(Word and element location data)
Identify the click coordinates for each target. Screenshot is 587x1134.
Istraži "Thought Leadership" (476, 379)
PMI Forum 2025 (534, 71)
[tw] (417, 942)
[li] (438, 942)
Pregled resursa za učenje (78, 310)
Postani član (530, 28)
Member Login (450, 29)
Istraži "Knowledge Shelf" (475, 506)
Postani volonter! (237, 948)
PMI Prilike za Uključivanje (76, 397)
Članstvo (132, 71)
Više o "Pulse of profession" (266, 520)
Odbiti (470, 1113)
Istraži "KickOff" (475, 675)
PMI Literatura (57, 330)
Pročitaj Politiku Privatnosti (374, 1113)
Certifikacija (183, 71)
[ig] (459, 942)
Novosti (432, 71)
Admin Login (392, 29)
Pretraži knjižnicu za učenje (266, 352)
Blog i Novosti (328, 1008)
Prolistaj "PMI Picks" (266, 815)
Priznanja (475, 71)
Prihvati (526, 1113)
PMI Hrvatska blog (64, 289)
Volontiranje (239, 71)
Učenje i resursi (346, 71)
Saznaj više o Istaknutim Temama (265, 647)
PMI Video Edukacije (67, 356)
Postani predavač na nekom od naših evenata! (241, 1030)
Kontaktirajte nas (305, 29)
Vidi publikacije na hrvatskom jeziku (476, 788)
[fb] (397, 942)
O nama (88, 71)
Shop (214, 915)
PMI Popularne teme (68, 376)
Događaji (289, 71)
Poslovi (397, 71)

...

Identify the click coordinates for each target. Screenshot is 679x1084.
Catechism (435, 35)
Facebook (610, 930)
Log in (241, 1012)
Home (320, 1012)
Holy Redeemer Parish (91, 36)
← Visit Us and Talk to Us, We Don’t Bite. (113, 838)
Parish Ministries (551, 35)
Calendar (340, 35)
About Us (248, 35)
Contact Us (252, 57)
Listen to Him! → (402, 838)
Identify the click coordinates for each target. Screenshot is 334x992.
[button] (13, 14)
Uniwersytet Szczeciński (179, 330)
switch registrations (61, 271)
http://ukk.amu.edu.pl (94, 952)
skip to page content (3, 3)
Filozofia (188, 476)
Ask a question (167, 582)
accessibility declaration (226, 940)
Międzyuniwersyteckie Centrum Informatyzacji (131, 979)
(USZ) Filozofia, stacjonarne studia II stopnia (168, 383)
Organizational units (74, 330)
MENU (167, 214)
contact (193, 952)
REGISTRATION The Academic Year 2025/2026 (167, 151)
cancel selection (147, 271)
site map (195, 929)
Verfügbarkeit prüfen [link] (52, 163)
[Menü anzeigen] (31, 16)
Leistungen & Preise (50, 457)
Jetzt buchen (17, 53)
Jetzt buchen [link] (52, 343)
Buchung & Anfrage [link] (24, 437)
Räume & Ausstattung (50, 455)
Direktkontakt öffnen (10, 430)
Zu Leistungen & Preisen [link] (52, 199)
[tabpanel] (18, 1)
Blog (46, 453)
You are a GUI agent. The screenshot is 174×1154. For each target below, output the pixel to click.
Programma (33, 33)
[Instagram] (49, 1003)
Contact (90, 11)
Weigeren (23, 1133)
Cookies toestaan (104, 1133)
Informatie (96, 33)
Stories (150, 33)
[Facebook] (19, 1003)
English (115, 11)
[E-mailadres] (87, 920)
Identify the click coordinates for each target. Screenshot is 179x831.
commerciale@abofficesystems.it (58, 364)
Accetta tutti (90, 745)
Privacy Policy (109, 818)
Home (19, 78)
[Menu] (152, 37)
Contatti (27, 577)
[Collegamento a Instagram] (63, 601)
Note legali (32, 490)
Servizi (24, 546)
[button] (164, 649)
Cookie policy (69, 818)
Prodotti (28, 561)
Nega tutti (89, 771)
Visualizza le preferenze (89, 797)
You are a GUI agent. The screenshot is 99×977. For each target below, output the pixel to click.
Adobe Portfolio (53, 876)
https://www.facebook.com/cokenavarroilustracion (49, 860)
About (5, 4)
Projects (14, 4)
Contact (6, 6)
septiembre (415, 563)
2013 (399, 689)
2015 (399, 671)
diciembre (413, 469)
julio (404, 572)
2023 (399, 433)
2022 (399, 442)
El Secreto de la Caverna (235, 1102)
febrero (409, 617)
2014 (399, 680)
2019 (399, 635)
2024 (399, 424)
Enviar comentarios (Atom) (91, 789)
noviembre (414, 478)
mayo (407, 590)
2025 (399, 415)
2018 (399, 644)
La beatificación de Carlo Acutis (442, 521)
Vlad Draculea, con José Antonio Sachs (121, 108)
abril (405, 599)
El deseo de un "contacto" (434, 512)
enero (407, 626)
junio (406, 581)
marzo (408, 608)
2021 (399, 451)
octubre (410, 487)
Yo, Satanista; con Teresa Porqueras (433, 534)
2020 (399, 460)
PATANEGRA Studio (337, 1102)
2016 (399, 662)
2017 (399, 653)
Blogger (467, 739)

---

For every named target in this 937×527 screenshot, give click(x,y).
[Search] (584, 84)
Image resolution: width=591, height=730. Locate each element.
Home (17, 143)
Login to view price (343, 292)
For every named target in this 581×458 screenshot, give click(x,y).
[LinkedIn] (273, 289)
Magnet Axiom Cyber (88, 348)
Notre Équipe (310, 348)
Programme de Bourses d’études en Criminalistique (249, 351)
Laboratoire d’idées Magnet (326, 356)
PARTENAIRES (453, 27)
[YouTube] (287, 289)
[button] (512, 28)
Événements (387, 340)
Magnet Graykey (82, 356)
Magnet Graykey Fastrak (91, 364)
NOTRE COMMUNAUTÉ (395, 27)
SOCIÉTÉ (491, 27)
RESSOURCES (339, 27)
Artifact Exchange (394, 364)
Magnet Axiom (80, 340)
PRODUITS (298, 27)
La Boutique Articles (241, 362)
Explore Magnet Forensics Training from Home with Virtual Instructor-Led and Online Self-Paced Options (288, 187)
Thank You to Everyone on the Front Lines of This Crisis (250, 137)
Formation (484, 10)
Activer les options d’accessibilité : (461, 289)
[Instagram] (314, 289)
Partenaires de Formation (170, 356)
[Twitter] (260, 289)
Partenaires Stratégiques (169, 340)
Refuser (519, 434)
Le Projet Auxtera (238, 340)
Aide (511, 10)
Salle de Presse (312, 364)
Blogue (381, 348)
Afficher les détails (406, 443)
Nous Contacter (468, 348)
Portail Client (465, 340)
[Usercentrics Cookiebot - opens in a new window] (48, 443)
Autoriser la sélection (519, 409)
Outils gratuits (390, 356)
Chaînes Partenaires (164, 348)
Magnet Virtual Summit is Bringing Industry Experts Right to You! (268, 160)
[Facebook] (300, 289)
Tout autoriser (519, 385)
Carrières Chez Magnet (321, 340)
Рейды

> **CHALLENGE**: Locate each line in the items above that contains the string "Virtual", and copy those lines. Match case exactly.

> **OUTPUT**:
Explore Magnet Forensics Training from Home with Virtual Instructor-Led and Online Self-Paced Options (288, 187)
Magnet Virtual Summit is Bringing Industry Experts Right to You! (268, 160)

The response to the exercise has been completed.